23 Mar Stablecoin Proof of Reserve
Stablecoin Proof of Reserve
Confidence needs to be built in stablecoins so they become more universally accessible. Current methods rely on third party accreditation that is not verifiable at the token level.
Issuing an Australian dollar stablecoin with 1:1 backing by a Central Bank Digital Currency (CBDC) that is independently verifiable by the customer would ensure better public trust of the system and offer safeguards for customers.
Credible, risk-free backing in central bank money of private stablecoins that allows users to independently verify the token reserves.
- As a new form of digital currency, stablecoins may reduce costs, be safe and offer settlement in real-time.
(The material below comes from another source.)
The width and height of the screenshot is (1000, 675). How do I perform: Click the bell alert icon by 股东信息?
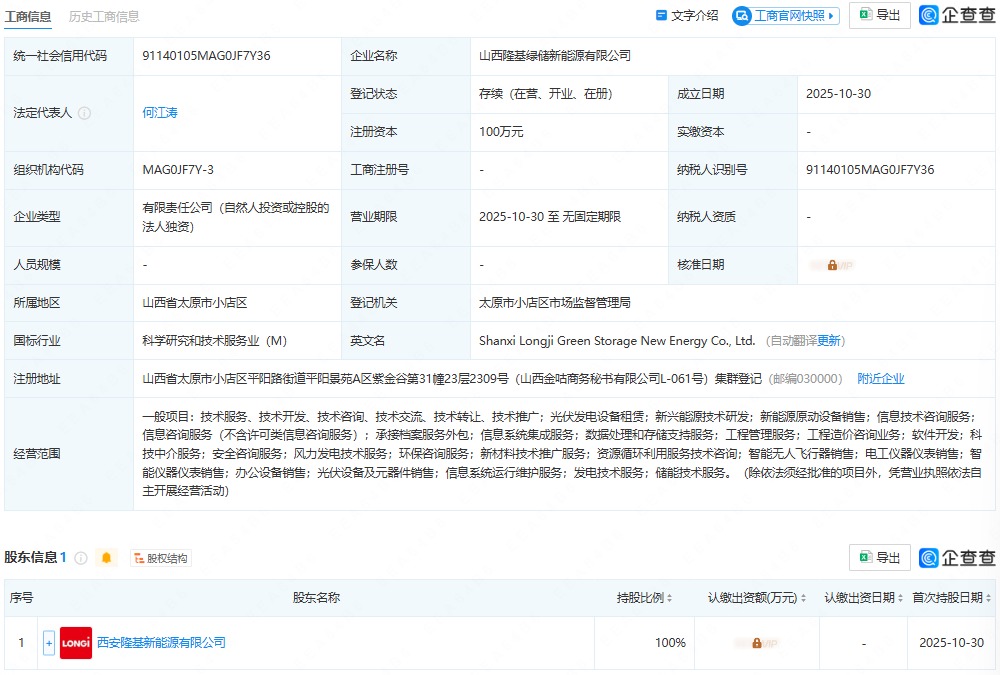[x=107, y=558]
- Given that the payment option is still in its infancy, there are factors that will prevent its adoption and acceptance in the marketplace including confidence in the backing assets of stablecoins.
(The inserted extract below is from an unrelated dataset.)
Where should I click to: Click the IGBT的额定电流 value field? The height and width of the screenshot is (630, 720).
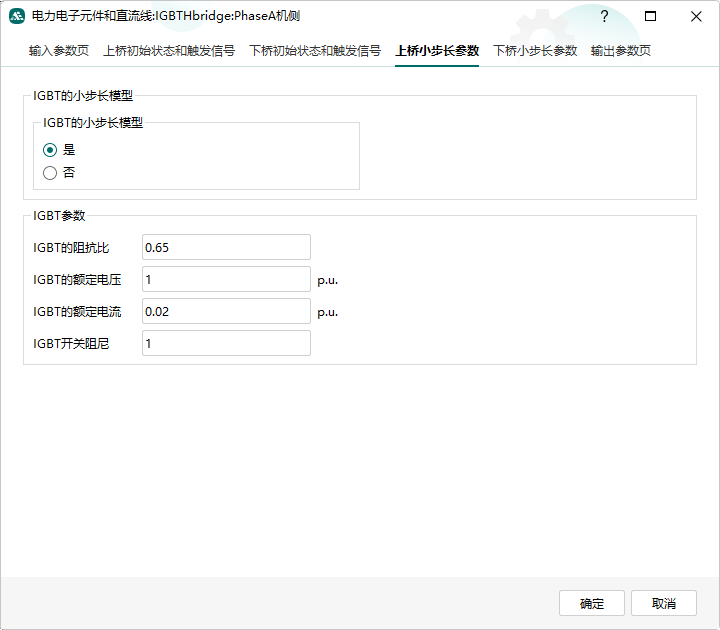[226, 311]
- Current techniques for maintaining customer confidence including third-party audits and trust accounts can lack transparency and incur additional expenses. This may cause customers to question the veracity of the backing assets and impede the market’s adoption of stablecoins.
- This pilot explores using CBDC as a credible sovereign currency as backing for private stablecoins, allowing customers to independently verify the reserve, giving them more faith in the stability and validity of the stablecoin.
- By using CBDCs as a backing asset, private stablecoins can potentially increase their market acceptance and become a more widely accepted form of digital currency.
AUDC PTY LTD, a subsidiary of Novatti, purchased CBDC in bulk from the Authorised Distributor and minted an equivalent amount of stablecoin (“eAUDD”) – a stablecoin on the public Stellar Blockchain.
By keeping pilot CBDC in a Hashed Time Lock Contract (HTLC), the stablecoin issuer guaranteed that eAUDD was always backed one-to-one with pilot CBDC, effectively simulating a ‘bridge’ between the CBDC ledger and the Stellar blockchain. Customers could check with the HTLC to make sure this privately-issued stablecoin had sufficient backing. To obtain eAUDD, participants purchased using fiat AUD through an authorised Digital Currency Exchange.
As part of this use case, eAUDD (private stablecoins) was used to buy non-fungible tokens (NFTs) issued by charities in order to make a donation. Despite eAUDD being issued on a public, permissionless blockchain, the token’s issuance terms restrict use of eAUDD to an invite-only group of “white-listed” participants.